Newspapers and Periodicals

The Austrian newspaper market is one of the most concentrated in Europe. Three dailies, the Neue Kronen-Zeitung, Täglich Alles, and Kurier, account for more than half of the newspapers sold in the country. By 1993 their daily circulations were 1.1 million, 500,000, and 390,000, respectively, with higher circulations on Sundays. All three specialize in tabloid-style journalism, with a tendency toward sensationalism. Better educated Austrians, especially in the larger cities, read either Die Presse or Der Standard, both high-quality newspapers published in Vienna with circulations of less than 100,000.

As of the early 1990s, a total of seventeen daily newspapers were published in Austria, and thirteen regional editions of some of these papers were published. Since the early 1970s, the importance of political party newspapers has declined precipitously. The SPÖ publishes one newspaper and the ÖVP two, all of which have circulations of less than 100,000. The SPÖ's venerable newspaper, Arbeiterzeitung, established in 1895, was sold to private interests in the late 1980s when the party decided it no longer wished to cover the newspaper's massive losses.

Austria also has many periodicals and magazines. Among the weekly periodicals, Profil, with a circulation of more than 100,000 in 1993, has emerged as one of the best practitioners of investigative journalism in the country. Another weekly magazine, News, has a circulation of more than 200,000, although it was only founded in October 1992. Other periodicals of note include Wochenpresse, a weekly; Trend, a monthly journal devoted to economic news; and Wiener, a monthly.

Rising concern over financial difficulties faced by small publishers led the Austrian government to decide in 1975 that subsidies should be made available to newspapers and magazines meeting certain criteria. For a daily newspaper to receive government funds, it must have a minimum circulation of 10,000 and regional distribution. Weekly newspapers are required to have a minimum circulation of 5,000. Magazines are eligible for funds if they publish between four and forty issues a year. To be considered for funding, a newspaper or magazine must file a formal application with the government. Specific allocations are decided on a case-by-case basis, and various formulas are used to spread the funds among a large number of publications. No single newspaper can receive more than 5 percent of the total budget earmarked for support of the daily press.
-=-=-=-=-
### [Prompt A]
Change "tabloid-style" to "mass-market" in the passage on the Austrian press starting with "The Austrian newspaper" and going on through "with circulations of less than 100,000.", then give that passage.
### [Prompt B]
Write what comes next in the text on Austria's newspapers and periodicals, picking up after its final sentence.

### [Stored data]
-=-=-=-=-
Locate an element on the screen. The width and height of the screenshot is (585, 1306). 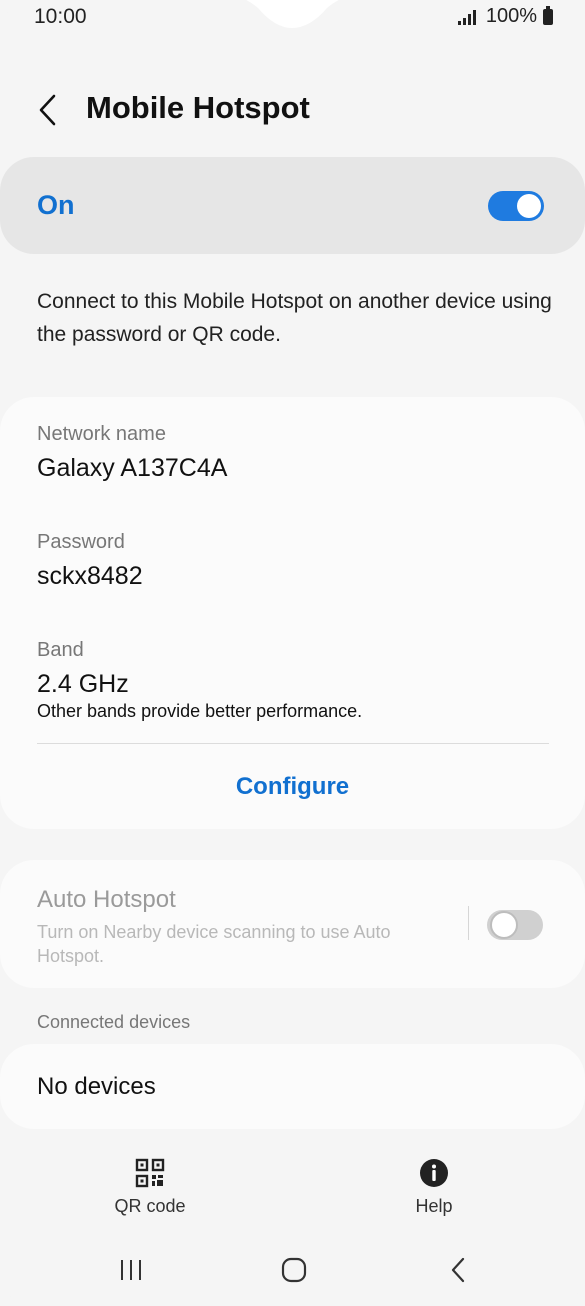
-=-=-=-=-
### [Exercise result A]
The Austrian newspaper market is one of the most concentrated in Europe. Three dailies, the Neue Kronen-Zeitung, Täglich Alles, and Kurier, account for more than half of the newspapers sold in the country. By 1993 their daily circulations were 1.1 million, 500,000, and 390,000, respectively, with higher circulations on Sundays. All three specialize in mass-market journalism, with a tendency toward sensationalism. Better educated Austrians, especially in the larger cities, read either Die Presse or Der Standard, both high-quality newspapers published in Vienna with circulations of less than 100,000.

### [Exercise result B]
In 1982 Austria brought its press laws up to date with the passage of the Federal Law on the Press and Other Journalistic Media, which clarifies the rights of individuals to sue for damages when they believe they have been slandered or defamed by the press. The law establishes maximum amounts of S50,000 for defamation of character and S100,000 for slander. The law stipulates that damages are not to be awarded if it can be shown that the public interest was served by the publication of the material or of allegations in dispute. The law also grants individuals and corporations the right to respond in print to published reports they regard as defamatory. However, a newspaper can refuse to publish a rejoinder if it can prove that the report is not factual. Individuals and corporations may respond only to factual reporting; articles containing editorial opinions and value judgments are not covered by this provision of the press law.

Other provisions of the 1982 law strengthened the rights of journalists. Journalists are guaranteed the right to refuse to collaborate in assignments they regard as incompatible with their ethical convictions. The law also affirms the right of journalists not to divulge their sources in a court of law. The law further states that the government may not place the communications facilities of an organ of the press under surveillance unless it has reason to believe that a crime carrying a sentence of at least ten years may have been committed.